Deux des filles de Madiba, Maki et Zenani, avaient lancé des poursuites judiciaires l’année dernière pour récupérer le contrôle du trust familial, confié par Mandela lui-même à trois proches, dont son éternel ami George Bizos, directeur des fonds depuis 2004. Bizos avait estimé que les filles cherchaient "à mettre la main sur cet argent pour servir leur propre intérêt".
Si elles se sont défendu d’être des "grippe-sous", les sœurs n’ont pas hésité à exploiter le nom du vieil homme, qui refusait pourtant que l’on exploite son image à des fins commerciales. Zenani a ainsi repris le titre de son autobiographie, "Long walk to freedom", pour en faire une ligne de vêtements ; l’autre partie de la famille a, elle, lancé la marque "46664", en référence au numéro de matricule du célèbre prisonnier de Robben Island. Cette exploitation de l’image de Mandela a donné lieu à des règlements de compte en public. En 2008, à l'occasion du 90e anniversaire de l’ancien président , Winnie et les siens ont boycotté la grande fête donnée en son honneur. Ils refusaient de cautionner le vin étiqueté "House of Mandela", lancé pour l'occasion par Maki, le seul enfant survivant du premier mariage.

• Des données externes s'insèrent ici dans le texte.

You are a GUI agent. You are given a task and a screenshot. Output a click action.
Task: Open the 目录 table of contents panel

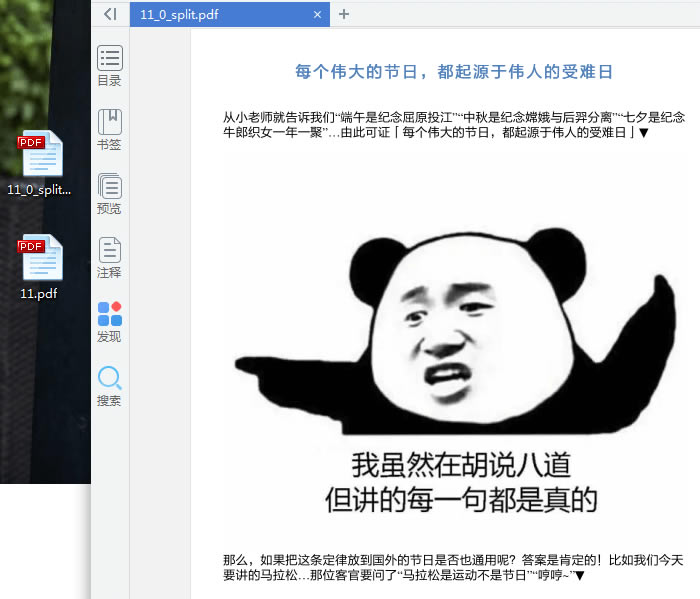pyautogui.click(x=109, y=66)
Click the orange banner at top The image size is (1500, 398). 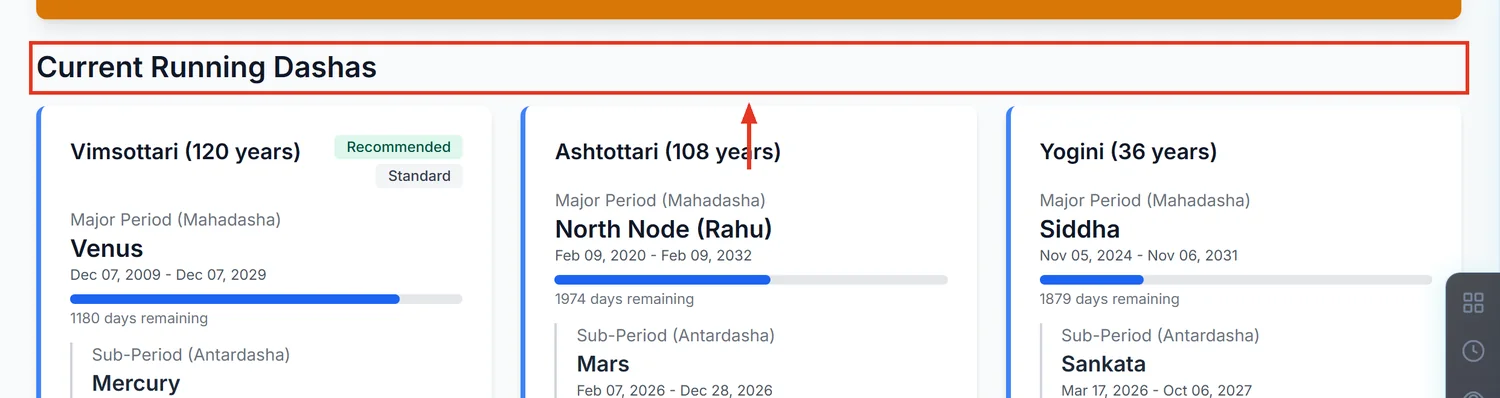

Sans parler de l’utilisation de son patronyme pour l’émission télévisée "Being Mandela", une émission de téléréalité qui met en scène deux petites filles de Nelson Mandela, figures de la jet-set de Johannesburg. Un divertissement racoleur, bien loin de la lutte politique de leur grand-père.
Bataille politique
Les querelles familiales ne se cantonnent pas aux affaires d’argent. Les descendants se disputent également l’héritage politique. Après la mort du héros de la lutte contre l’apartheid, sa fille aînée, Makawize, aurait changé les serrures de la maison de son père dans son village natal de Qunu, pour en interdire l’accès à l’un des petits-fils, Mandla. Tous deux aspirent à diriger le clan Thembu, branche royale de la tribu des Xhosa à laquelle Madiba appartenait.
Ces deux descendants ont multiplié les griefs ces dernières années, notamment lorsque Mandla a fait exhumer, clandestinement, les corps de trois membres de la famille pour les transférer de Qunu à Mvezo, village dont il chef. Il espérait également faire enterrer Nelson Mandela dans ce village pour y développer un grand complexe touristique autour de la tombe de son grand-père. Un projet qui a échoué.
Après une bataille judiciaire initiée par le reste de la famille, les dépouilles ont finalement regagné le cimetière familial de Qunu, où repose aujourd’hui Madiba. A ce jour, le petit village est encore épargné par la surenchère commerciale. Mais pour combien de temps ? À ce rythme, les collines vertes et sauvages du Transkei que chérissait tant Mandela pourraient rapidement virer au pèlerinage touristique.